|John Armstrong of Carrick (Photograph W.A.Cocks collection)
Although John Armstrong is best remembered as a musican, he was also well known as a stick dresser and huntsman. He worked two large farms in Elsdon, near to the Army firing range. The Armstrong family claims an unbroken tradition of Northumbrian piping going back at least four generations. The Clough family visited the Armstrong family home at Rylee just after the First World War. It was here that John often played duets with Tom Clough. He also played with Billy Pigg. John owned a magnificent collection of pipe tunes, including original manuscripts by James Hill, Tom Clough and Robert Whinham. He provided many tunes for the Chorlton Memorial Tune Book. A series of accidents to his hands, resulting in a stiffening of his fingers, forced John to concentrate on the fiddle in later years. He is featured on the Topic Album 'Bonny North Tyne' (12TS239) and was known to many amongst the older Northumbrian musicians as Carrick, a name taken from his dwelling place and a useful device to differentiate him from the many other John Armstrongs who live along the borders.
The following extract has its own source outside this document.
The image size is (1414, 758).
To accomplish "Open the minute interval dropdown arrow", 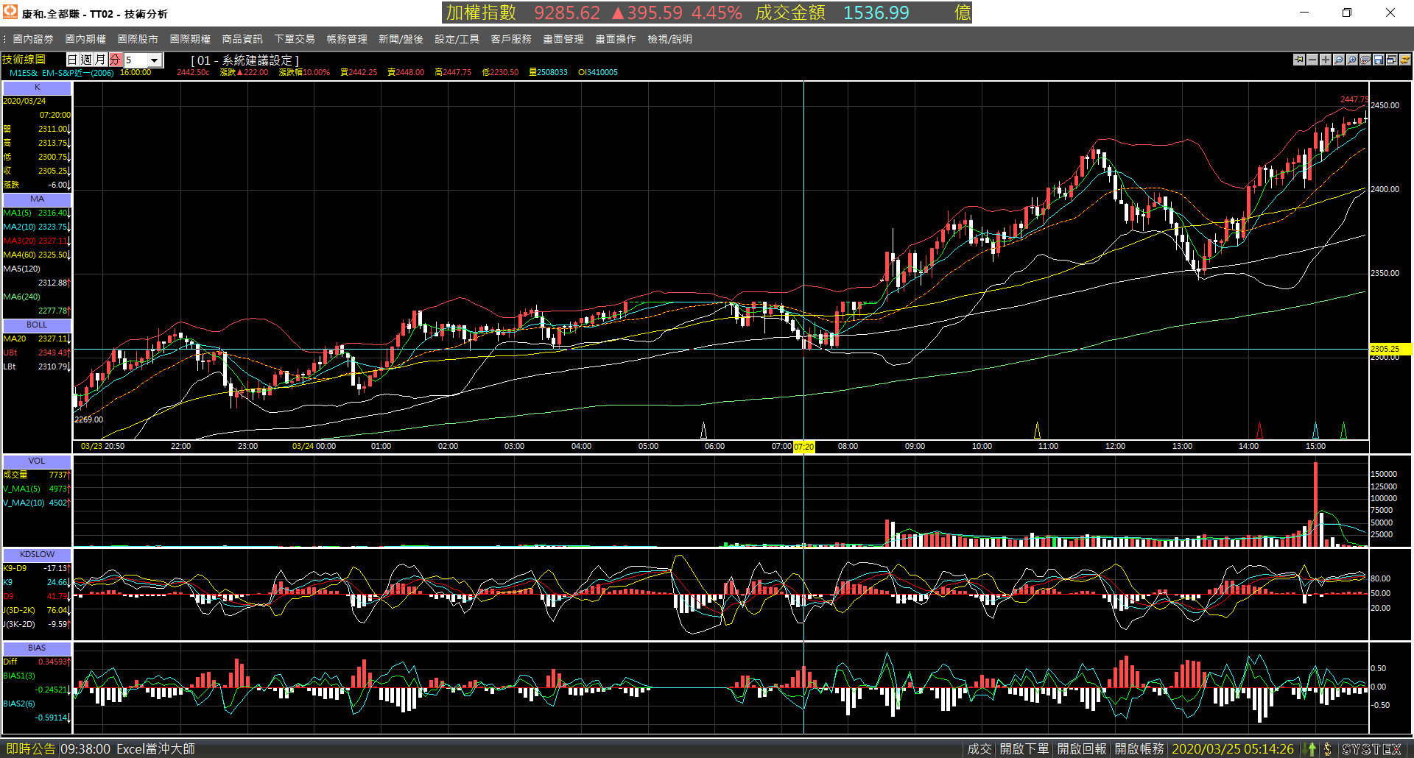I will coord(155,60).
John Armstrong started playing duets with Joe Hutton in 1972, transfering arrangements for two pipes, to pipes and fiddle. This recording was made on the 15th August 1973 and features John Armstrong and Joe Hutton playing together at John's house. The melody played is the well known hunting song John Peel
. A few weeks before this, the pair had taken first prize in the traditional pairs competition at Newcastleton festival. There was talk of the duo recording an album and playing more widely. The project never came to fruition, John's ill health and untimely death taking precedence.